All are British but, when the World Cup crops up, the talk is rarely about the travails of the English squad. The bons mots are reserved instead for the likes of Brazil's Romario and Ronaldo, the arguments about how well Jamaica may do and the speculation on when an Asian side will win the tournament.
It is not that home sides are not supported - Newcastle, Manchester United and Tottenham will all find fervent followers in the team. But footballing passions are too big to be contained by nationality. It is not just fans, but players who make these decisions. For nations starved of talent-in- boots, immigration restrictions and residency rights can be bent, if not broken, to fill squads.
Tunisia's 25-year-old star midfielder, Jose Clayton, is in fact a Brazilian who became an African in an indecently short time. David Regis, a Martinique- born Frenchman, took American nationality last month. The 29-year-old defender, who plays for the German club Karlsruhe and speaks little English, was finally sworn in as a US citizen after correctly answering all 10 questions at an oral test in Los Angeles.
Even the world's footballing powers can be thankful that patriotism is not defined by birthplace. Michael Owen, England's gifted forward, could easily have pulled on a Welsh shirt. When he was 13, Liverpool's teenage star was leading Clwyd schoolboys to victory in the Welsh Schools Cup final. Born in Wales to English parents, Owen represented Welsh school sides from the age of 10 and was eligible to play for the land of his birth. Fortunately for England, he opted for the land of his father.

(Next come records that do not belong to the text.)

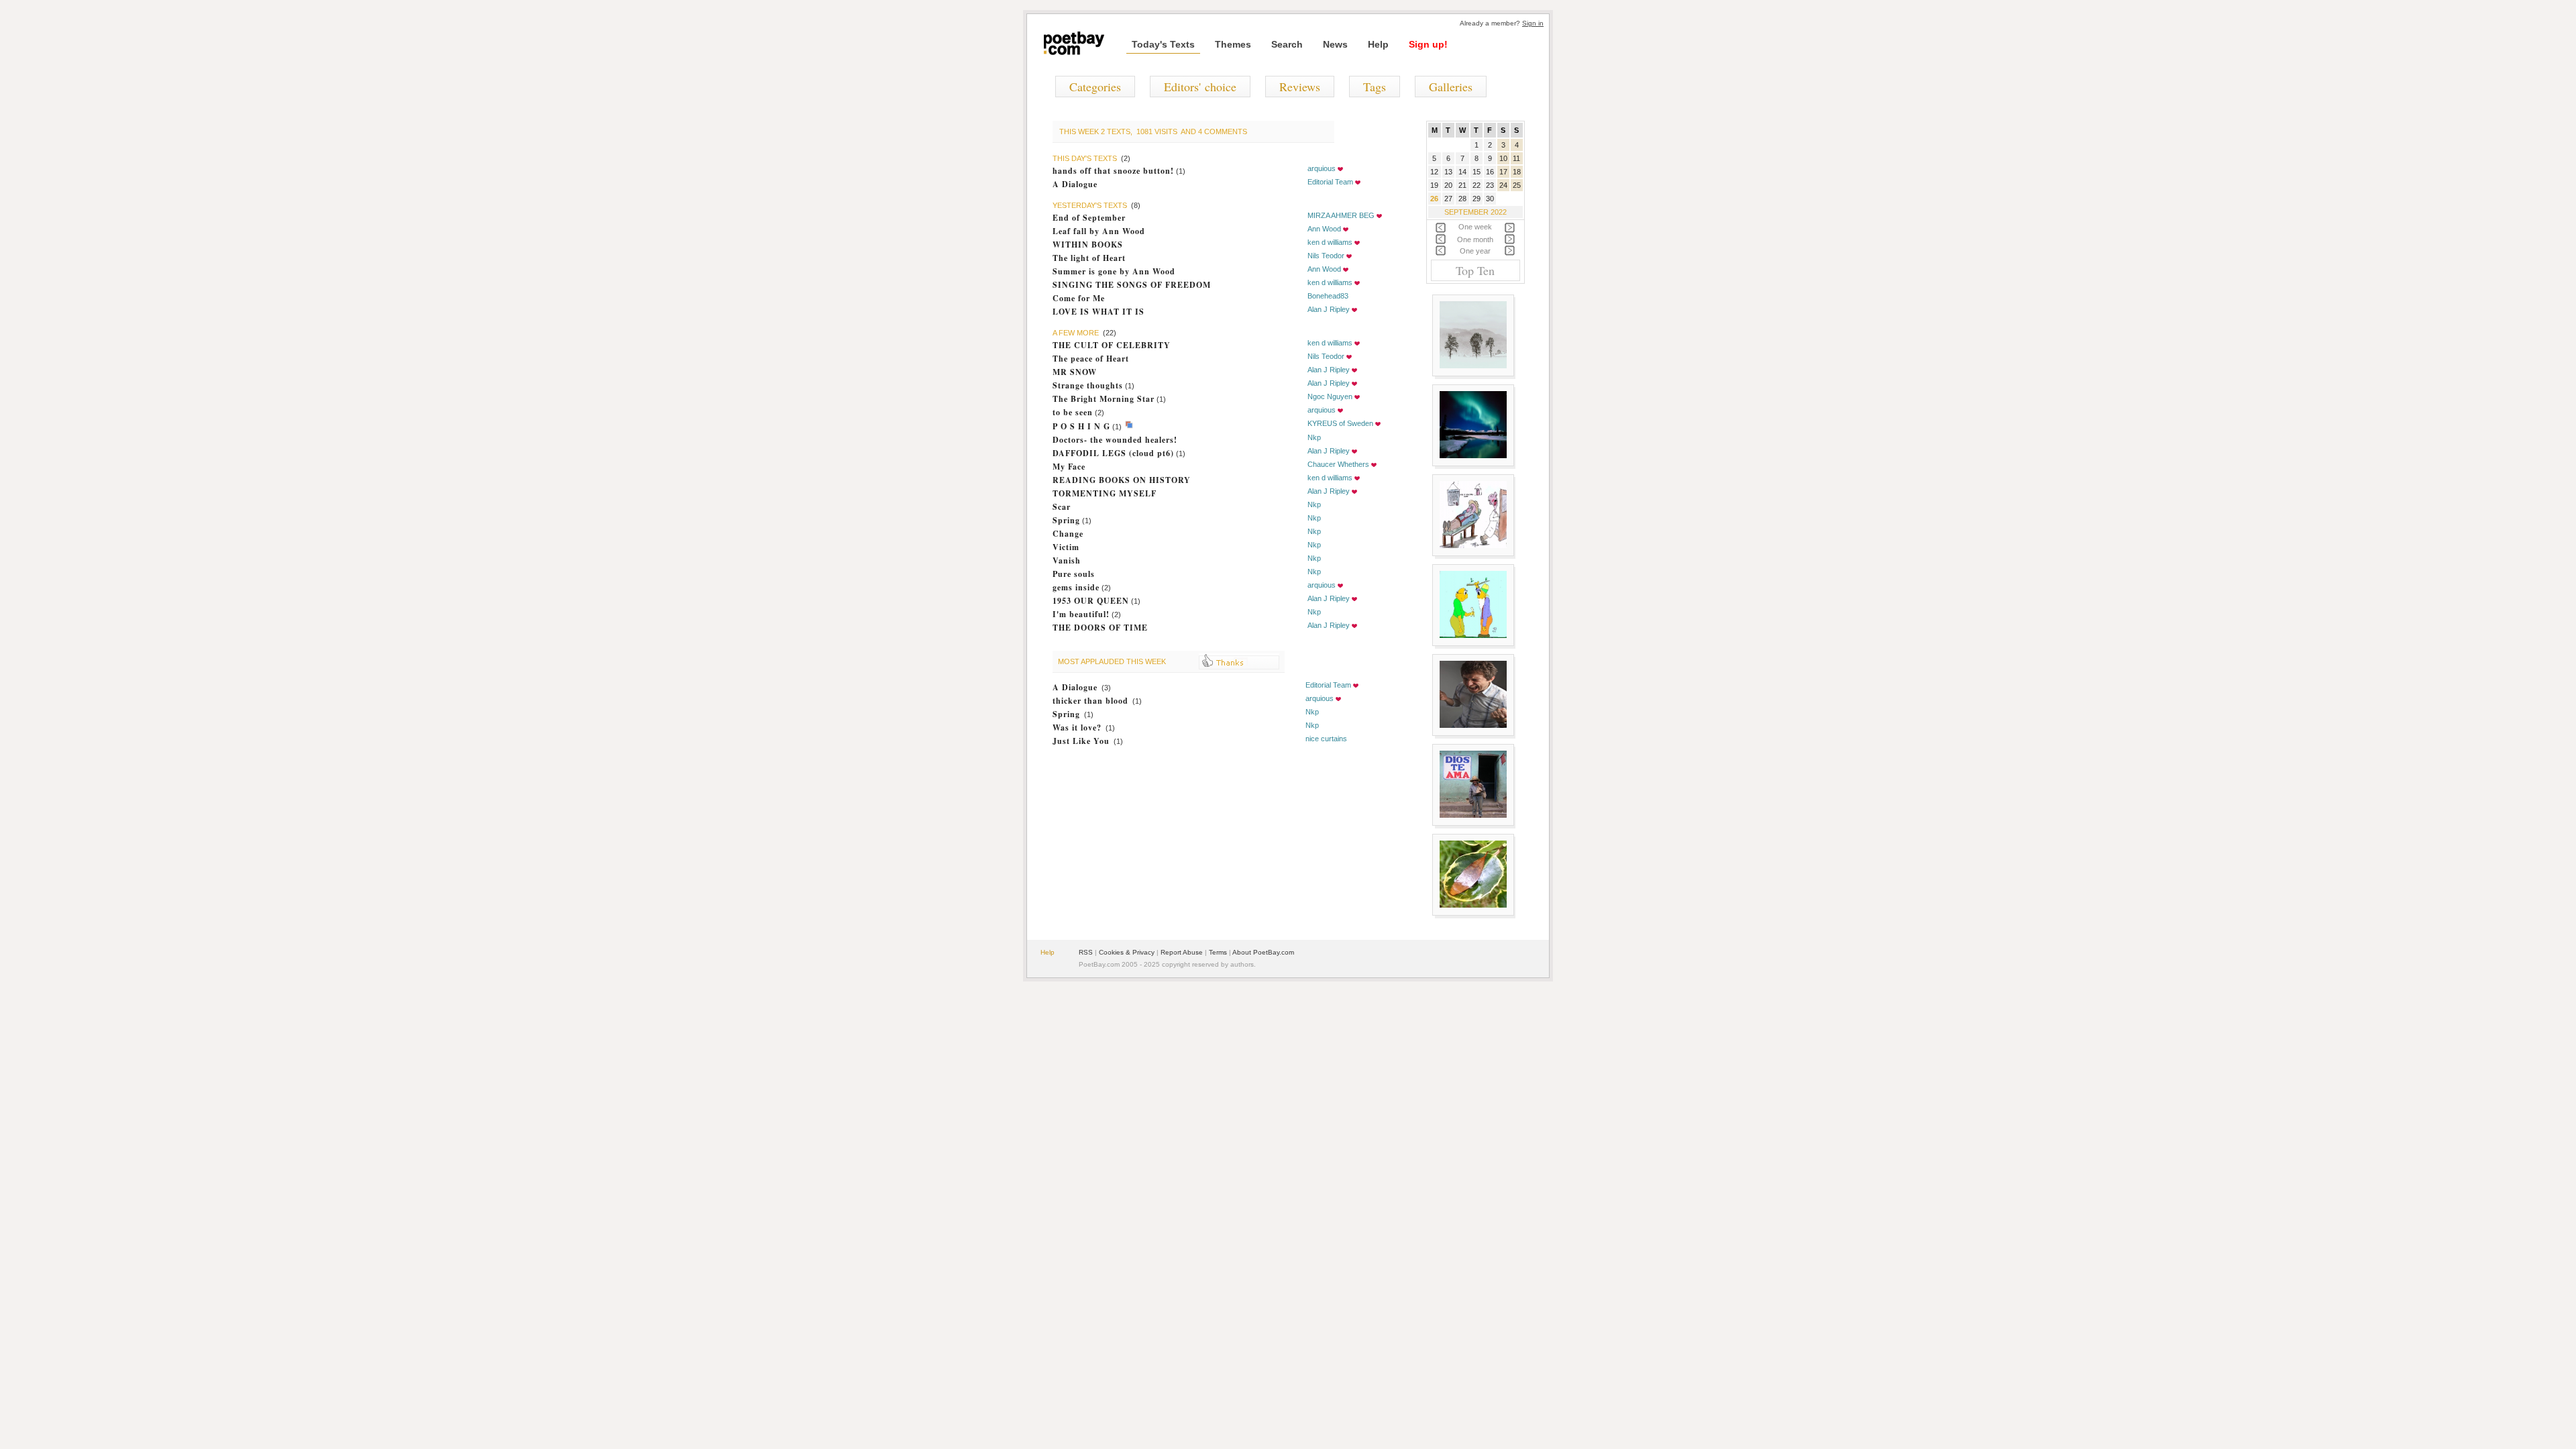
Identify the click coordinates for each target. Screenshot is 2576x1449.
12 (1434, 172)
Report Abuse (1182, 952)
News (1335, 44)
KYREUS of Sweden (1340, 423)
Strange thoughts (1088, 385)
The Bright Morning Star (1104, 399)
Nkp (1314, 437)
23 (1490, 185)
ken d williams (1329, 242)
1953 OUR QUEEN (1091, 600)
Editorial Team (1330, 182)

Such behaviour paradoxically fall foul of Lord Tebbit's "cricket test". Then again, those who ask "which team do you support - the country you were born in or the place where your parents came from?" often shoot from the right wing and end up scoring own goals.

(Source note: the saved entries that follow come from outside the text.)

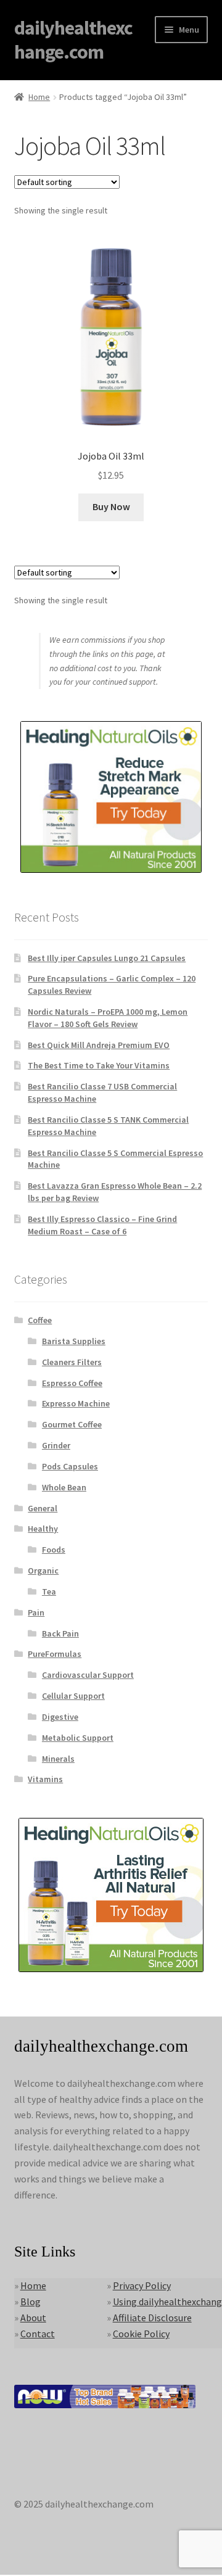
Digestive (60, 1716)
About (33, 2317)
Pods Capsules (70, 1466)
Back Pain (60, 1633)
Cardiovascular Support (88, 1674)
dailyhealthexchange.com (73, 39)
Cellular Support (73, 1695)
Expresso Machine (76, 1403)
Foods (53, 1549)
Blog (30, 2301)
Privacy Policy (142, 2285)
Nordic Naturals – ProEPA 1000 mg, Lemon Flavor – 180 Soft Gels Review (107, 1018)
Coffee (40, 1320)
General (42, 1508)
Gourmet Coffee (72, 1424)
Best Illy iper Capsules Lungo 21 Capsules (107, 958)
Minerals (58, 1758)
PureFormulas (54, 1653)
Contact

The increasingly global nature of football makes it easier for stars to slip across national boundaries and shatter deeply-ingrained stereotypes. For example, the Premiership's first black manager was not English, but the dreadlocked Dutchman, Ruud Gullit.
So why shouldn't fans be able to shift their allegiances? With up to eight black British footballers likely to make the Jamaican squad, many Afro-Caribbeans born and bought up in England will be supporting the Reggae Boyz. Most of the 40,000 Nigerians born outside the UK but living in its capital will be following not the home side but the West African nation.

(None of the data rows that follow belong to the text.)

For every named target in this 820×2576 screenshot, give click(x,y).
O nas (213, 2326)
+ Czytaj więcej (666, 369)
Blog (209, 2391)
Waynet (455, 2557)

I grew up in the early Eighties, and like most of my non-white peers who were fascinated by the beautiful game, longed not to watch England's Trevor Francis or Steve Coppell, but the skills of Brazil's Zico.
The last international I went to was in February, when England took on Chile. But you would not have found me among the 60,000 England supporters that night; I was in the middle of the crowd that punched the air and shouted "Che, Che Che, Le, Le Le - Viva Chile!" until my throat was sore. I lost my voice. England lost the game.
England do often get my vote. When Ince and co played a crucial World Cup qualifier in Rome against Italy last year, I cheered every touch an English player made and celebrated until the small hours in a north London pub after Hoddle's men clinched the draw that was enough to take them to France.
Blind loyalty to one side based on national pride is an option available to everyone this summer, but it is not enough to clinch my support for England.